It should be pointed out that George church has a huge conflict of interest in making such a statement, as he and Zhang are still affiliated with editas
, the company they founded together to capitalize on CRISPR technology. Doudna was part of the company for a time but left after the patent war blew up to found her own company, intellia
His statement that it is "anything but obvious" to adapt CRISPR to eukaryotic cells from bacteria would be refuted by pretty much any first year molecular biology student. Basically to get CRISPR working in mammalian cells is as simple as changing the DNA regulatory elements that drive expression of the Cas9 enzyme and the targeting RNA molecules from prokaryotic to mammalian elements. These elements are well understood and available essentially as "off-the-shelf" components and have been used to express literally thousands of non-native genes in mammalian cells by researchers for decades. And yes, this WAS the very obvious next step in the research, evident to many biologists. The "news and views" perspective article
in the same issue of Science describing the landmark paper from Doudna/Charpentier specifically points out the tantalizing possibility of genome editing for gene therapy:
"Jinek et al. realized that a highly specific, customizable RNA-directed DNA nuclease could be useful to edit whole genomes. Based on the 20-nucleotide guide section of the crRNA, the enzyme could theoretically introduce breaks at unique sites in any eukaryotic genome.
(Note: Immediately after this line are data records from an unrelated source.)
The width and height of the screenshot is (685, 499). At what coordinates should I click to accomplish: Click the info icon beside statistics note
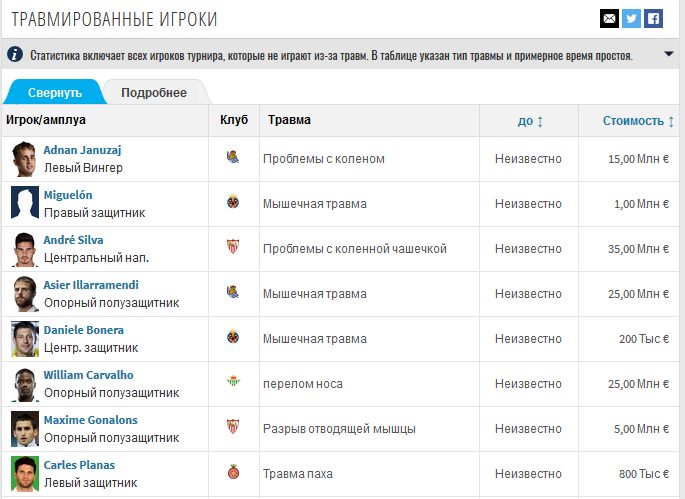pyautogui.click(x=16, y=55)
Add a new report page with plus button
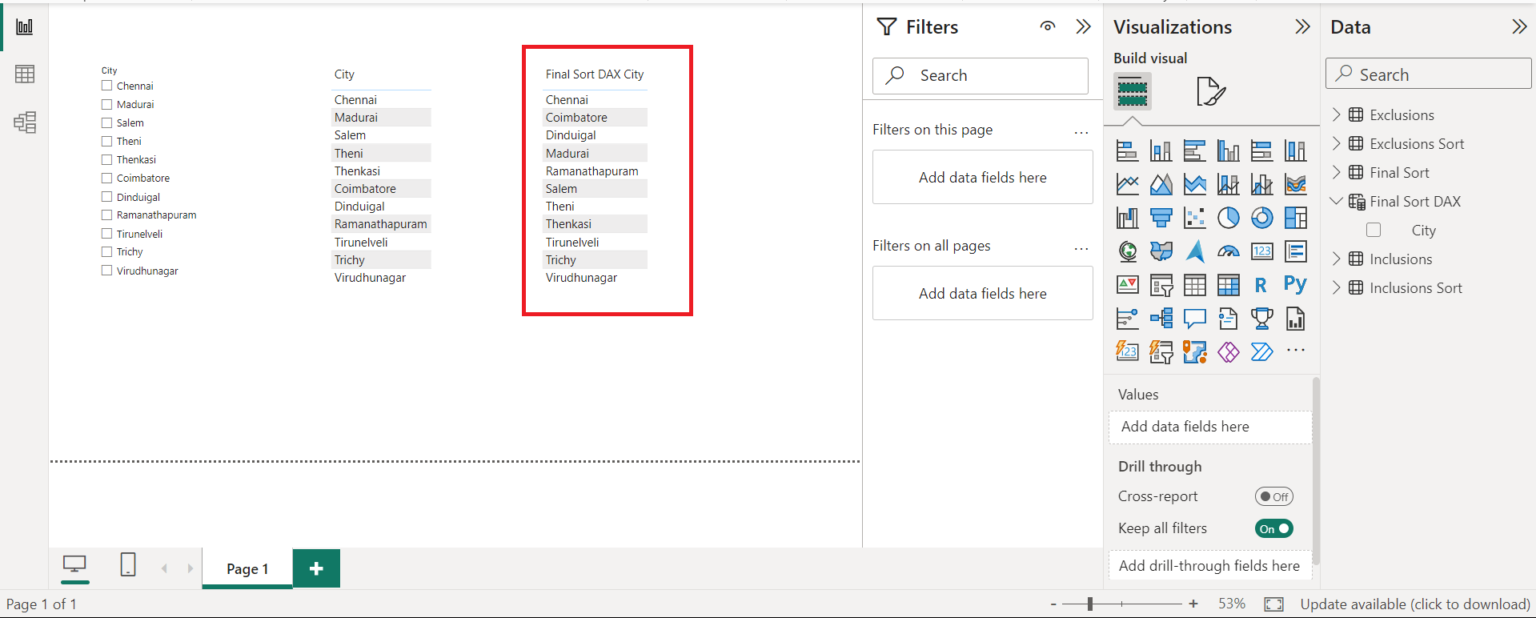Image resolution: width=1536 pixels, height=618 pixels. pos(316,568)
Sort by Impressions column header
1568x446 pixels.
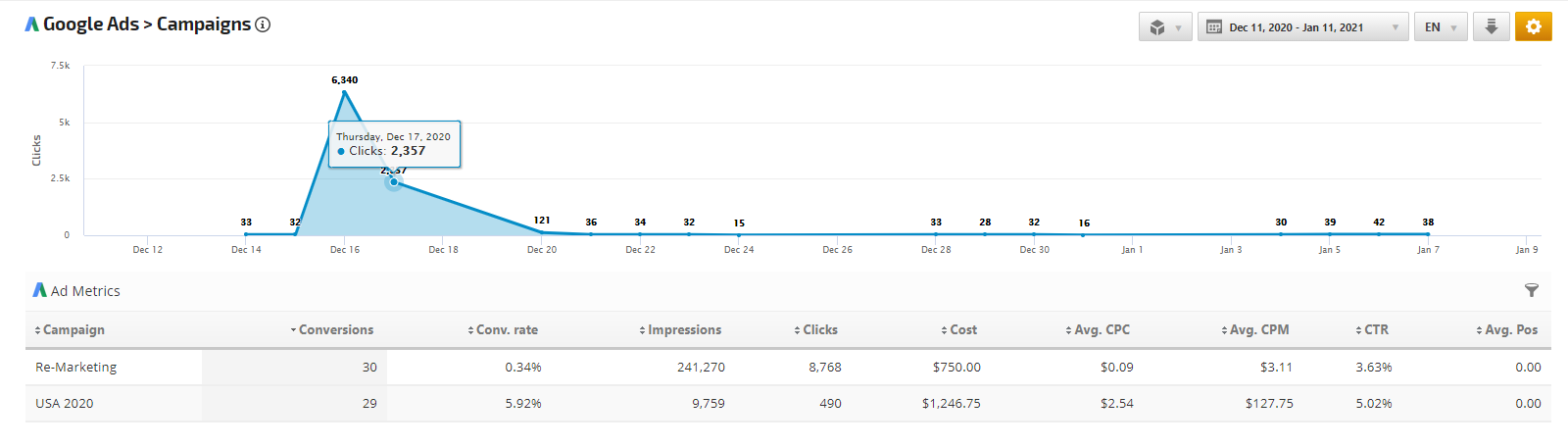tap(683, 330)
As a proof of concept, the authors programmed Cas9 to cleave a plasmid carrying the gene encoding green fluorescent protein at predetermined loci using a single chimeric crRNA containing just the critical segment of the tracrRNA. DNA breaks induce cellular DNA repair pathways (9) and this can be harnessed to disrupt, insert, or repair specific genes of cells. Introducing DNA breaks at desired loci using just Cas9 and a chimeric crRNA would be a substantial improvement over existing gene-targeting technologies, such as zinc finger nucleases and transcription activator–like effector nucleases, as these require protein engineering for every new target locus (10). Efficient gene repair strategies in cells from patients, and the reintroduction of repaired cells, could become increasingly important for treating many genetic disorders.
The size of the egos and paydays involved precludes any hope of a logical conclusion to the patent fight.